Ces simulateurs ne se contentent pas d’afficher un montant de cotisations. Ils distinguent souvent les cotisations sociales principales, les contributions supplémentaires éventuelles, puis le revenu net estimé après prélèvements. Pour un auto-entrepreneur, cette lecture est très utile, car elle permet de savoir ce qu’il reste réellement une fois les charges retirées.

Un exemple simple permet de comprendre le calcul. Si vous exercez une activité de vente de marchandises et que vous encaissez 5 000 € sur un trimestre, la simulation donne :
5 000 € x 12,3 % = 615 € de cotisations sociales.
Le simulateur affichera aussi le plafond de chiffre d’affaires correspondant à votre activité, ici 203 100 € pour la vente de marchandises. Ce rappel est utile pour anticiper une éventuelle sortie du régime micro-entrepreneur.
En parallèle, certains outils présentent des taux ou des plafonds qui varient selon les catégories. Il faut donc comparer les informations avec les indications officielles de l’Urssaf ou de Service-Public, surtout si vous exercez une activité à cheval entre plusieurs régimes.
Points de vigilance et cas spécifiques lors de la simulation
Le premier point de vigilance concerne la diversité des taux. Entre BIC, BNC, Cipav et location meublée classée, les écarts sont réels. Certaines sources affichent même un taux global de 26,1 % pour toutes les activités à partir de 2026, alors que d’autres conservent une différence entre 25,6 % et 23,2 % selon le régime. Avant de simuler, vous devez donc vérifier la date et la catégorie exacte.
Le second point concerne les plafonds. Les outils ne retiennent pas toujours les mêmes seuils selon le type d’activité, et un dépassement ne produit pas les mêmes effets partout. En pratique, franchir le plafond peut entraîner la sortie du régime micro-entrepreneur. Il ne s’agit pas seulement d’un repère statistique, mais d’un seuil à surveiller dans la durée.
Il faut aussi éviter une confusion fréquente entre abattement fiscal et base de calcul des cotisations sociales. L’abattement sert au calcul de l’impôt dans certains cas, mais les cotisations sociales restent calculées sur le chiffre d’affaires encaissé. Ce sont deux logiques différentes, et les mélanger fausse rapidement la simulation.
Les cotisations complémentaires méritent également votre attention. Le CFP, pour contribution à la formation professionnelle, et la VFL, lorsqu’elle apparaît dans certains simulateurs, peuvent être ajoutés à l’estimation. Ils ne remplacent pas le taux principal, mais viennent s’y ajouter dans certains cas d’affichage ou de calcul.

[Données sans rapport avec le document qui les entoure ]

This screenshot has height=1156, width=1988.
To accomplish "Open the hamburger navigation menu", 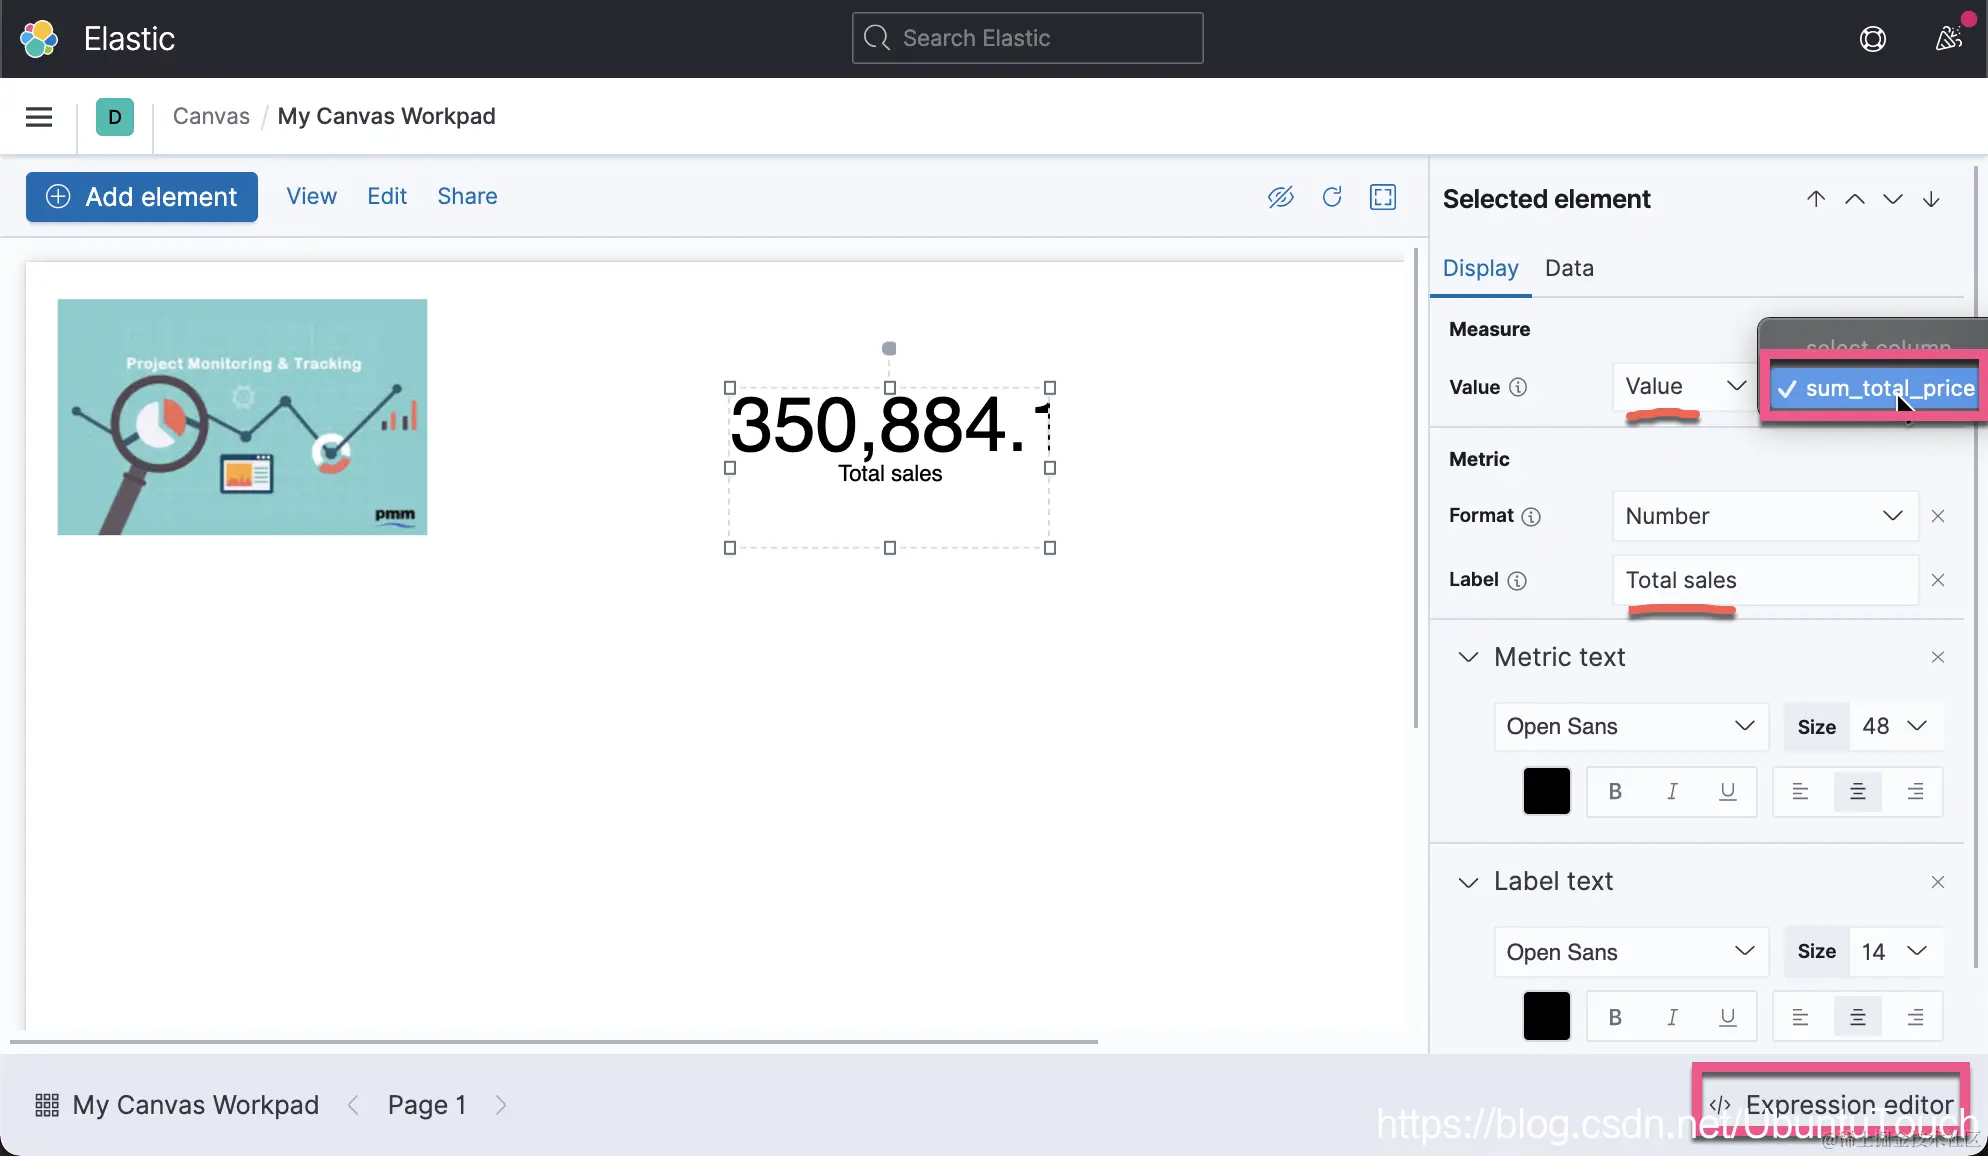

L’ACRE et le prélèvement libératoire sont deux options qui changent le résultat final. L’ACRE peut alléger les cotisations au démarrage, tandis que le prélèvement libératoire modifie la manière dont l’impôt est réglé. Si vous oubliez de les renseigner, votre estimation du revenu net sera incomplète.
Les simulateurs les plus sérieux, comme ceux de l’Urssaf ou de mon-entreprise.urssaf.fr, permettent justement d’intégrer ces paramètres pour obtenir une vision plus juste. Les outils de Bpifrance Création, d’Espace-AutoEntrepreneur ou de QG Business sont aussi utiles, à condition de contrôler les hypothèses de départ. Une même activité peut apparaître avec des taux ou des plafonds légèrement différents selon la source, d’où l’intérêt de croiser les informations.
En résumé, une bonne simulation repose sur trois réflexes simples : identifier la bonne catégorie d’activité, vérifier le barème applicable à l’année en cours et ne pas confondre cotisations, impôts et charges complémentaires. C’est la meilleure façon d’anticiper vos prélèvements sans mauvaise surprise.
Au final, simuler ses cotisations d’auto-entrepreneur revient à partir du bon chiffre, du bon taux et du bon statut. Avec ces repères, vous obtenez une estimation claire de vos charges et de votre revenu net.